Linux-Specific Runtime Issues
Wayland is still broken. If you're running Wayland, force X11 mode with export GDK_BACKEND=x11
before launching Void. Yeah, it's 2025 and we're still falling back to X11, but that's the reality.
HiDPI scaling is a mess. You'll probably need to manually set export GDK_SCALE=2
for 200% scaling or export GDK_DPI_SCALE=1.5
for 150% scaling. Every distro handles this differently, so good luck.
AppArmor/SELinux will block Void because security policies assume the worst about unsigned binaries. Check security logs with journalctl -b | grep -i "apparmor\|selinux"
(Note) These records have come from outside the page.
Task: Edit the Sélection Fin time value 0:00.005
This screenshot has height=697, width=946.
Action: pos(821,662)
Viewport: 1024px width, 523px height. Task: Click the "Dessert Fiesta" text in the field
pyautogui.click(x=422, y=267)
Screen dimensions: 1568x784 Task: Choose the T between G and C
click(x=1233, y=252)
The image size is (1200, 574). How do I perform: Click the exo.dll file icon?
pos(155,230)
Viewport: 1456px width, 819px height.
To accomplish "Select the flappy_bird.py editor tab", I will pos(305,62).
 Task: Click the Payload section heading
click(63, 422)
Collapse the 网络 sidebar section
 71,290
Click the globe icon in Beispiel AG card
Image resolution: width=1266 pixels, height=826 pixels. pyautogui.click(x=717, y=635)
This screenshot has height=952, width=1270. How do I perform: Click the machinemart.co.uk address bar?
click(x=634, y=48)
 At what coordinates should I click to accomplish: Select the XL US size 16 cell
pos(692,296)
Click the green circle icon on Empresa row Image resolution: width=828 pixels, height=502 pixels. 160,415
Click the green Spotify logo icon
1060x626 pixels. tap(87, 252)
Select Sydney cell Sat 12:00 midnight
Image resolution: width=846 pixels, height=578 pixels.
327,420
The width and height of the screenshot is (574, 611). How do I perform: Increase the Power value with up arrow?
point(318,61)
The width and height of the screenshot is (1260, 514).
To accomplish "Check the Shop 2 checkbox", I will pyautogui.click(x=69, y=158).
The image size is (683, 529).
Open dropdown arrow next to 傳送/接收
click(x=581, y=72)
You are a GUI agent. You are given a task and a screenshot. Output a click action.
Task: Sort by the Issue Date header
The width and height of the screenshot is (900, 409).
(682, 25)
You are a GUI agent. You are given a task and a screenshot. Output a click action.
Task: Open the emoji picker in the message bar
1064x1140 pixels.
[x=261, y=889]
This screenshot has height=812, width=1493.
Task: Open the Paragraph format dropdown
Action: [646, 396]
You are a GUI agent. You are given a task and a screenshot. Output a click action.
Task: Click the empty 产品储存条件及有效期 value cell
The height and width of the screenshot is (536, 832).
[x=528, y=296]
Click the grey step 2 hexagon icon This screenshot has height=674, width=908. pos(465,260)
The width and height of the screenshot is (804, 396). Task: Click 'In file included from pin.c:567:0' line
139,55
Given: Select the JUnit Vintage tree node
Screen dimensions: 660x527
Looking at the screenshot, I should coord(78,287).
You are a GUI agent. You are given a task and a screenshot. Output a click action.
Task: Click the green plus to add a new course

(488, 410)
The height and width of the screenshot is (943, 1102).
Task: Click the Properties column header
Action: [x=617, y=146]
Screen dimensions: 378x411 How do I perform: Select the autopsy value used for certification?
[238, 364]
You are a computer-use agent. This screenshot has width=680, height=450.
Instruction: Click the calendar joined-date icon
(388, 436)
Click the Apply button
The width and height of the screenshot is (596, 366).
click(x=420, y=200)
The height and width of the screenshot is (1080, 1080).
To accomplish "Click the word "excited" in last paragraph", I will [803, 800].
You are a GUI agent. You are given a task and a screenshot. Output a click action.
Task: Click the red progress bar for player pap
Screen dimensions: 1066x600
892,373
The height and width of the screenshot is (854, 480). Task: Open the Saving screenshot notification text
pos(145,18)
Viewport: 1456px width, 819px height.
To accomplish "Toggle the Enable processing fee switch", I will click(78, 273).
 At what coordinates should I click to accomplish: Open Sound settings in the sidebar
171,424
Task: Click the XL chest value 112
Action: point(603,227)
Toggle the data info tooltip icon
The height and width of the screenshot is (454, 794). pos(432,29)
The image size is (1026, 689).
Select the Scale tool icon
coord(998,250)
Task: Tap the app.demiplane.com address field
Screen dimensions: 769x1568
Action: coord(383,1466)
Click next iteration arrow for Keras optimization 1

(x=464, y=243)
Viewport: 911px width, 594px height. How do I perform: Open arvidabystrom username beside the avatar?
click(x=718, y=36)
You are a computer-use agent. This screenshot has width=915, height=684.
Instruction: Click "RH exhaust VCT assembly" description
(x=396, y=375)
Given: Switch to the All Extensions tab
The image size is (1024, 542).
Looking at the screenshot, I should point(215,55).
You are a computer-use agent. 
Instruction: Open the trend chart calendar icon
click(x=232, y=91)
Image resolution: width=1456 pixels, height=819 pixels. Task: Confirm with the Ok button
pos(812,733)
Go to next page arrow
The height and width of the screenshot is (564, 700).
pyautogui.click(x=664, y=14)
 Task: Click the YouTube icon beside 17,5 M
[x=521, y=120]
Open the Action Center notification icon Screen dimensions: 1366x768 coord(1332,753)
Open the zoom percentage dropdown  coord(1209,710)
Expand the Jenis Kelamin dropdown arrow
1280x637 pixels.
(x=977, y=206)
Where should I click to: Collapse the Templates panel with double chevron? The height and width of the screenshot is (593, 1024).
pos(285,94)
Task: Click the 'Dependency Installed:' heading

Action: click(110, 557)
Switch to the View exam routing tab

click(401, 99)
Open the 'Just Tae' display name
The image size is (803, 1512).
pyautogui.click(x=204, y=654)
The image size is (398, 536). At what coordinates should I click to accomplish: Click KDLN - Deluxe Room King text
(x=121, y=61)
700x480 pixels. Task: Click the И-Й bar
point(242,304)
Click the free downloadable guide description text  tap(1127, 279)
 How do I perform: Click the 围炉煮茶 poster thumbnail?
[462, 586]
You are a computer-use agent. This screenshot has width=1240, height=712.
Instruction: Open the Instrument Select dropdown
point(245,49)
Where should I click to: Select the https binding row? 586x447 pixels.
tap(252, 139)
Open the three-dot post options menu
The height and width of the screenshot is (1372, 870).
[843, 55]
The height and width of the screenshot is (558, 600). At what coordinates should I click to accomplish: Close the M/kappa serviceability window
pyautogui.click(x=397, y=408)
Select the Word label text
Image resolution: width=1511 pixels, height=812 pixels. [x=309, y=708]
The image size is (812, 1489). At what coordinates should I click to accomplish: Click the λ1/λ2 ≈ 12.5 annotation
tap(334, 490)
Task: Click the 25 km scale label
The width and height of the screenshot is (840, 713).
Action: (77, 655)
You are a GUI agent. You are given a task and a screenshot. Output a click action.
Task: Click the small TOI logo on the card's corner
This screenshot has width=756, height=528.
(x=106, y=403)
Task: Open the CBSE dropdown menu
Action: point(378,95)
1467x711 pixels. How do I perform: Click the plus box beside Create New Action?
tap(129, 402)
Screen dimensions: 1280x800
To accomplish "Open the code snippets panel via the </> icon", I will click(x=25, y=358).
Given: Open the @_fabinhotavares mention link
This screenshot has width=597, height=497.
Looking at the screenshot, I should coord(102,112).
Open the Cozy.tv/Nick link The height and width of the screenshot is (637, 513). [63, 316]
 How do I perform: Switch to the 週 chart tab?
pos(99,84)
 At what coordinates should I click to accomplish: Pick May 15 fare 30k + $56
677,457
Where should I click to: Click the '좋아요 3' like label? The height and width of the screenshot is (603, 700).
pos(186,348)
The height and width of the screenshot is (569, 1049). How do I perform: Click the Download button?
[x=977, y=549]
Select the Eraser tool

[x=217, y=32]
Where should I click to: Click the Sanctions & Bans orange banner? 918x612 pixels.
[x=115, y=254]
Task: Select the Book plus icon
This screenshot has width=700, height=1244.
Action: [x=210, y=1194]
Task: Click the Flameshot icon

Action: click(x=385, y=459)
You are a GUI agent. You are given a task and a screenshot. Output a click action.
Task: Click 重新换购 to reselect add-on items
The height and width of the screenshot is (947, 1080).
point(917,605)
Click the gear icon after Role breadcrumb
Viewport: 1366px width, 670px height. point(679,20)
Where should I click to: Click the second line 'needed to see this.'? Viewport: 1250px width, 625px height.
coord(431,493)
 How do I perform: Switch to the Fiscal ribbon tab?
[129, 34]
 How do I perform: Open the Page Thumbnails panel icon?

and create exceptions when it breaks.
WSL2 Installation - Don't Even Fucking Bother
WSL2 support in Void Editor is like trying to run a car on train tracks - technically possible but guaranteed to end in disaster. Microsoft claims it works, Void's devs pretend it's supported, but the reality is a broken mess of architectural compromises and PATH configuration that makes about as much sense as pineapple on pizza.
The Technical Reality of WSL2 Bullshit
WSL2 creates a bastard hybrid environment that confuses the shit out of Void's binary execution. Linux expects Linux things, Windows expects Windows things, and WSL2 tries to be both while succeeding at neither. Void gets caught in the middle like a kid in a custody battle.
PATH environment clusterfuck hits every WSL2 installation. Void looks for standard Linux paths but gets Windows-style paths that break file resolution faster than a dropped laptop. Even "successful" installs shit the bed when loading extensions or finding config files.
Graphics acceleration is borked because WSLg is Microsoft's duct-tape solution to a fundamental architecture problem. Void's VS Code foundation needs proper graphics support, not whatever half-assed translation layer WSL2 provides.
Registry Hack Requirements and Risks
Community workarounds involve Windows registry modifications that alter fundamental WSL2 behavior. These hacks modify HKEY_CURRENT_USER\Software\Microsoft\Windows\CurrentVersion\Lxss
entries, potentially breaking other WSL2 applications and making system recovery difficult.
The required registry changes disable security features that protect the Windows host from malicious WSL2 processes. While this enables Void installation, it creates security vulnerabilities that persist beyond Void usage.
Alternative Approaches for Windows + Linux Development
Instead of fighting WSL2 limitations, use proven alternatives:
Native Windows installation with Windows Terminal provides better performance and reliability. Configure SSH connections to Linux development servers for remote work.
Dual-boot Linux installation offers full compatibility without Windows integration complexities. Modern Linux distributions provide excellent hardware support and development environments.
Virtual machine solutions like VirtualBox or VMware deliver isolated Linux environments with predictable behavior for Void installation.
The time spent troubleshooting WSL2 issues exceeds the effort required for these alternative approaches, with significantly better long-term reliability and performance outcomes.